Out of the box

Real estate and inflation

Ismail Al Hammadi

January 18 2022

Global markets are witnessing a wave of rises in the prices of a range of consumer goods, including real estate, selling and renting.

The local real estate market was not isolated from these influences due to the increasing rates of economic inflation globally.

The waves of rise recorded by the real estate market in the country, especially Dubai, are seen by some analysts as the beginning of a “bubble”, while others see it as a kind of speculation, while in fact this rise is not alarming, which is expected to harm the market, as it is a natural rise linked to high demand for Real estate, and the rise in the prices of building materials, affected by the increase in the rate of inflation, which contributed to raising the cost of construction, and consequently the rise in the price of the real estate product, maintenance services and other associated fees.

Official studies indicate that the inflation rate in the country is stable and does not exceed 3.5%, and it is very unlikely that inflation rates will rise to higher levels similar to levels before the previous global crisis, and it is also unlikely that real estate prices will reach a ceiling that the consumer cannot bear, thanks to The rationing policies pursued by the government, to reduce inflation, contain exaggerated increases in prices, by tracking the market, and protect the national economy from negative external influences, through legislative amendments, stimulus strategies, and flexible plans to maintain consumer purchasing power, contain variables, and absorb Its side effects on vital investment sectors, particularly the real estate sector.

The government has adopted a set of effective ways to confront any negative factors in the real estate sector that may raise inflation levels, especially in the field of rents, to control the balance of the sector.

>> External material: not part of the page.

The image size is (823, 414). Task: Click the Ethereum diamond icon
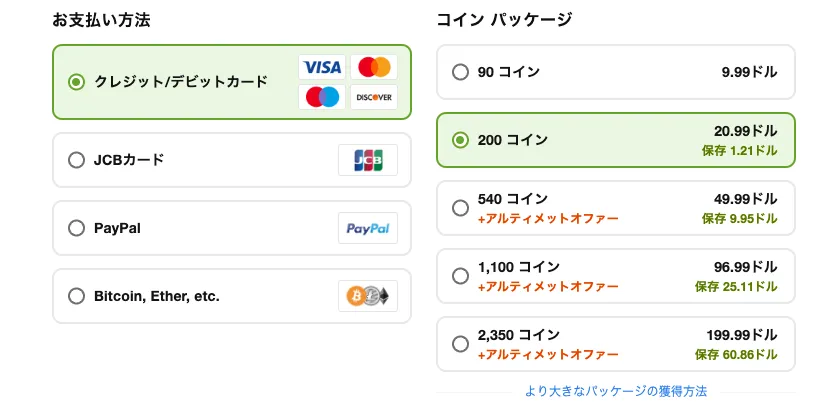pyautogui.click(x=384, y=296)
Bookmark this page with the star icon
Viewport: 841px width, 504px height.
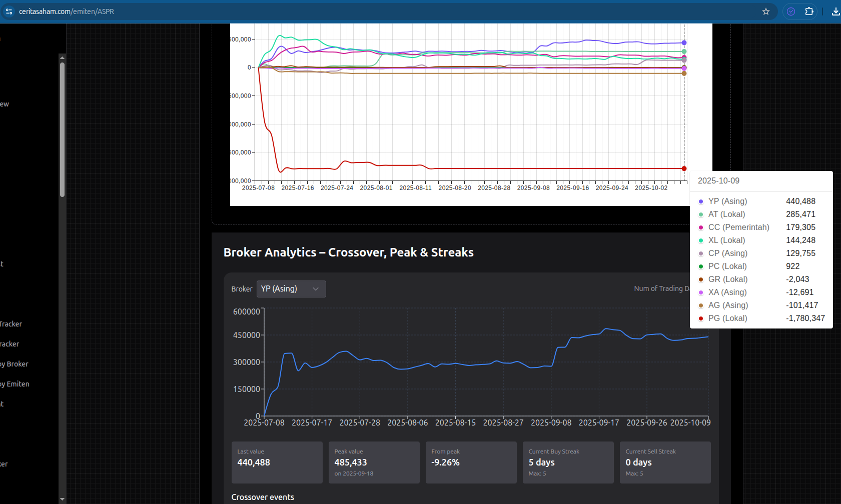coord(765,12)
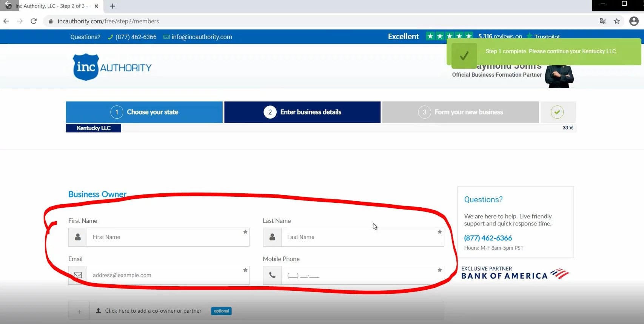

This contributes to curbing the wave of inflation, as low interest rates and debt repayment delays are inflationary factors.

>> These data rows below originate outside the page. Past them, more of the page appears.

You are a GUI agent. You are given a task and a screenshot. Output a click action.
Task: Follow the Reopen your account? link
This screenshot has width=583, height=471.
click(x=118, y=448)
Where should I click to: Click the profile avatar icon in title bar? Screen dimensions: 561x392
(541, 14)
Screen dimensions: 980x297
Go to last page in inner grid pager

Looking at inflation from a positive angle on the real estate sector, the reality is that many property owners and real estate assets have benefited from the wave.

From this section, economists report that real estate is one of the most important savings and protection vessels for individuals’ financial savings during waves of inflation, rather than saving them in cash, as the purchasing power of cash balances decreases and becomes more vulnerable to risks in light of the ambiguity of future trends of inflation.

Therefore, real estate is considered a safe portfolio for investing capital, preserving its value, and even doubling it. The high rental prices of homes, shops and other real estate guarantees the owner a rewarding rental return, while the high buying and selling prices guarantees an increase in the value of real estate over time.

Therefore, experts believe that real estate investment is one of the most profitable investment projects in waves of inflation.

Although the inflation rates in the country are currently at acceptable levels, the biggest challenge facing the real estate sector is the waves of inflation in foreign markets and the prices of building materials that are still witnessing a continuous rise, as well as fluctuations in supply chains as a result of the new mutations of the “Corona” virus and the turmoil climatic.